A autorização para que o ex-presidente Jair Bolsonaro (PL) cumpra prisão domiciliar trouxe uma consequência direta no cenário político: a limitação de sua atuação junto a aliados justamente no início do ano eleitoral.
A decisão foi tomada pelo ministro Alexandre de Moraes, do Supremo Tribunal Federal (STF), que determinou a suspensão de visitas ao ex-presidente por um período de 90 dias. A exceção vale apenas para familiares, advogados e profissionais de saúde.

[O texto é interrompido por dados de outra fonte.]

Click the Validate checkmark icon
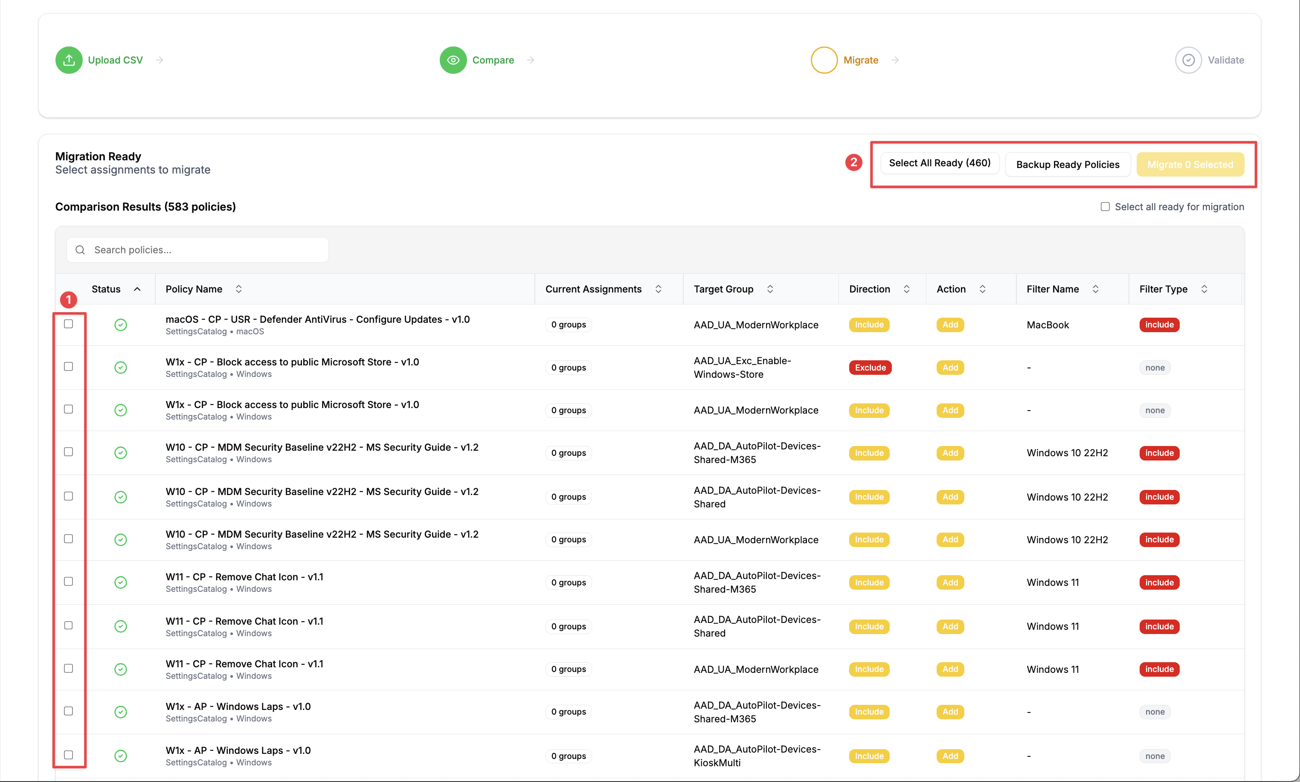1300x782 pixels. click(x=1188, y=60)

Segundo Moraes, a medida tem como objetivo garantir um ambiente controlado para a recuperação de Bolsonaro, evitando riscos de infecções e agravamento do quadro de saúde. O ex-presidente se recupera de uma pneumonia que afetou ambos os pulmões.
Na decisão, o ministro destacou que o prazo de três meses segue recomendações médicas, especialmente considerando a fragilidade do sistema imunológico em pessoas idosas. Esse período é considerado necessário para a recuperação completa, incluindo a retomada da força física, do fôlego e da disposição.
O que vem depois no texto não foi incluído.